Dr Megan Shaffer1,2, Dr Elizabeth Andruszkiewicz Allan1, Dr Pedro Brandao1, Dr Elizabeth Brasseale1, Dr Kim Parsons2, Dr Andrew Olaf Shelton2, Dr Tania Valdivia1, Dr Jilian Xiong1, Dr Ryan Kelly1
1University of Washington, Seattle, USA, 2NOAA – Northwest Fisheries Science Center, Seattle, USA
Biography:
Dr Megan Shaffer is a Research Scientist at the University of Washington and NOAA – Northwest Fisheries Science Center in Seattle, WA. She received her PhD in Marine Biology at Te Herenga Waka – Victoria University of Wellington in 2019.
Abstract:
Collection of environmental DNA (eDNA) offers a promising new approach to detect rare organisms in the environment that would likely remain undetected with traditional survey methods. Here, we evaluate critical steps of the eDNA workflow to optimize the detection of rare targets, including: (1) collection (filter pore size and volume filtered), (2) DNA preservation and extraction, and (3) metabarcoding primer choice. Leveraging a managed bottlenose dolphin population (Tursiops truncatus) in an open system, we quantitatively examined the effects of varying parameters for collection (1 versus 5 micron; 1 versus 3 L); preservation (desiccation, storage at -80ºC, Longmire's buffer, RNAlater, DNA/RNA Shield); and extraction (phenol-chloroform, Qiagen DNeasy Blood and Tissue Kit, Zymo Mini Prep Plus Kit), using a species-specific digital droplet PCR assay. Based on DNA copy yields, we found that smaller pore sizes, increased sample volume and the phenol chloroform extraction method led to the capture of more total DNA; however, they did not necessarily yield more target DNA. We then examined the relative performance of three common eDNA metabarcoding primers by sequencing approximately 500 samples collected at various depths (0-500 m) in 2019 along the US West Coast.
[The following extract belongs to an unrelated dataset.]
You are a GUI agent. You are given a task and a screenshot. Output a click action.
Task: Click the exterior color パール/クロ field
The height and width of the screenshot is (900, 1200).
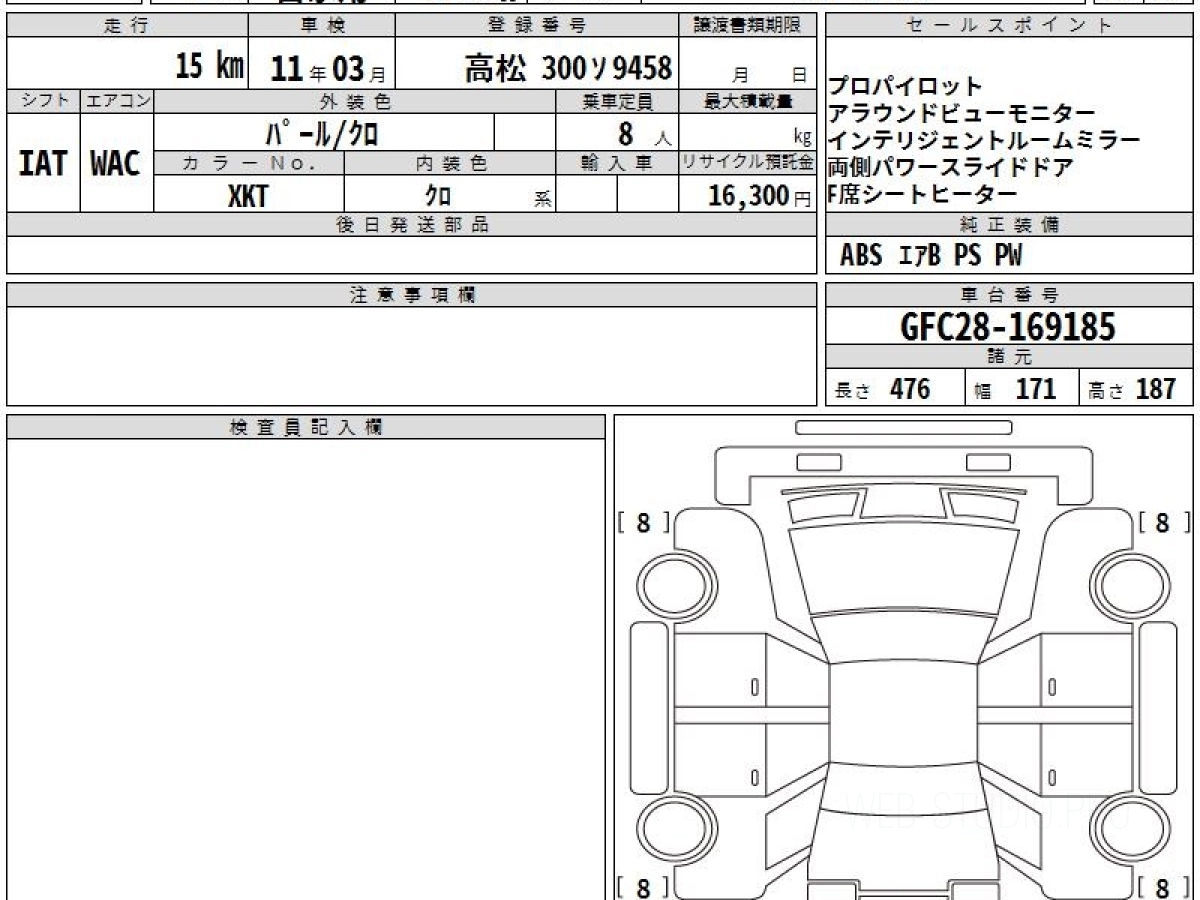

We amplified samples using two general mitochondrial DNA (mtDNA) 12S markers that capture fish and marine mammals (MiFish, MarVer1) and a marine mammal-specific marker for the mtDNA control region (D-loop) and found substantial differences in performance in terms of both sensitivity and species resolution. Together, these findings contribute to our understanding of how to maximize detections of rare targets using eDNA.